一般的な法人化のタイミングは、次の3つに分けられています。
- 利益額によるタイミング
- 売上額によるタイミング
- 業種・季節によるタイミング
上記のタイミングを見極めることで、多くのメリットを受けられるでしょう。
利益額によるタイミング
法人化するひとつめのタイミングは利益額です。
税負担額が大きく変わるといわれる所得800万円が、個人事業主が法人化するタイミングとしての目安になります。具体的には以下のように違いが出ます。
個人事業主 | 法人 | |
適用される税額 | ・所得税:5~45% ・復興特別所得税:2.1% ・住民税:10% これらすべて |
法人税 中小法人:15% 大法人:23% |
利益800万円と仮定した場合の税額 | ・所得税:360万円 ・復興特別所得税:16.8円 ・住民税:80万円 → 総額:456.8万円 |
・中小法人:120万円 ・大法人:184万円 |
※個人事業主の所得税率は45%で計算
個人事業主に適用される税制でもっとも大きな負担になるのは所得税です。所得税には所得に応じて「超過累進税率」が適用されます。所得が多いほど課される税額が上がるため、利益が多いほど多額の税金を支払う必要が発生します。

### 練習問題
1 > 次の(a)～(c)が上の本文と合っているかを「はい」か「いいえ」で答え、根拠となる本文の語句をそのまま引用してください。(a) 法人化のタイミングは4つに分けられている。(b) 所得800万円が、個人事業主が法人化するタイミングの目安とされている。(c) 個人事業主の税制でもっとも大きな負担になるのは住民税である。
2 > 上の本文で「個人事業主に適用される税制で」から始まる段落を、主な事実を残して箇条書きに書き直してください。

### 表示情報
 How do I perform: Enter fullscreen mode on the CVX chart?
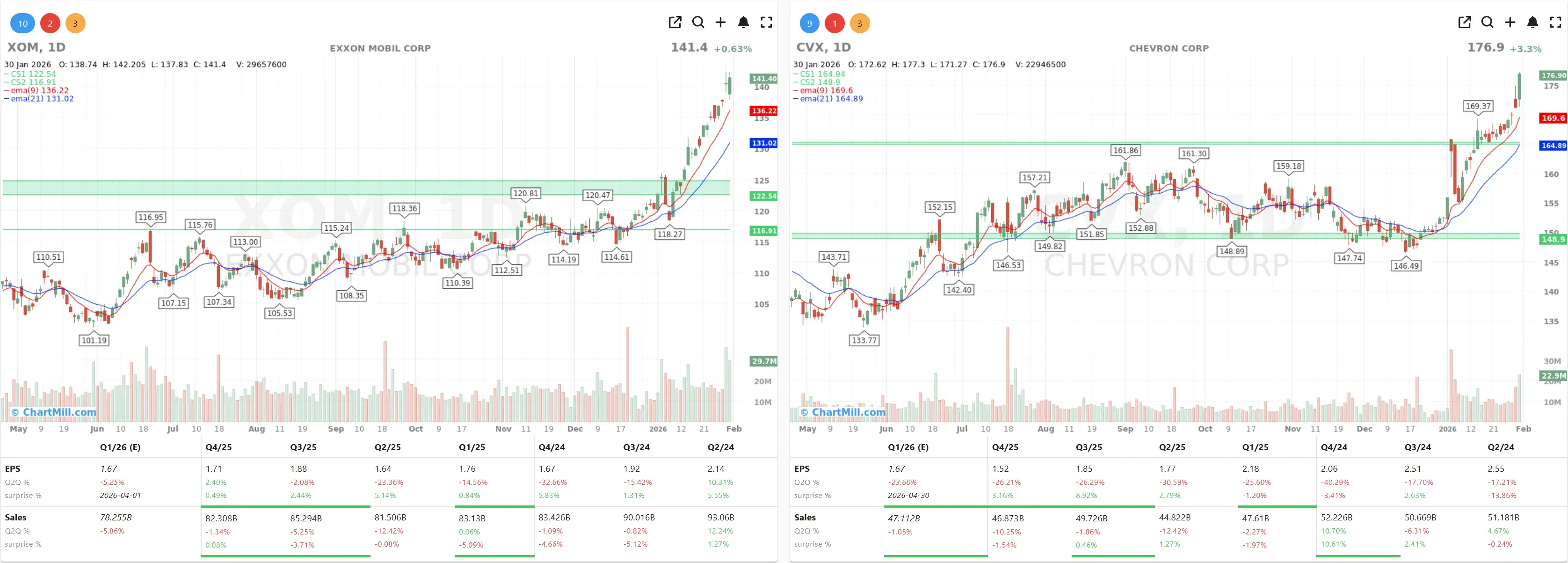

### 解答
1 >
(a) いいえ:「次の3つに分けられています」
(b) はい:「税負担額が大きく変わるといわれる所得800万円が、個人事業主が法人化するタイミングとしての目安になります」
(c) いいえ:「個人事業主に適用される税制でもっとも大きな負担になるのは所得税です」

2 >
- 個人事業主の税制で最大の負担は所得税
- 所得税には所得に応じて「超過累進税率」が適用される
- 所得が多いほど税額が上がるため、利益が多いほど多額の税金を支払う必要がある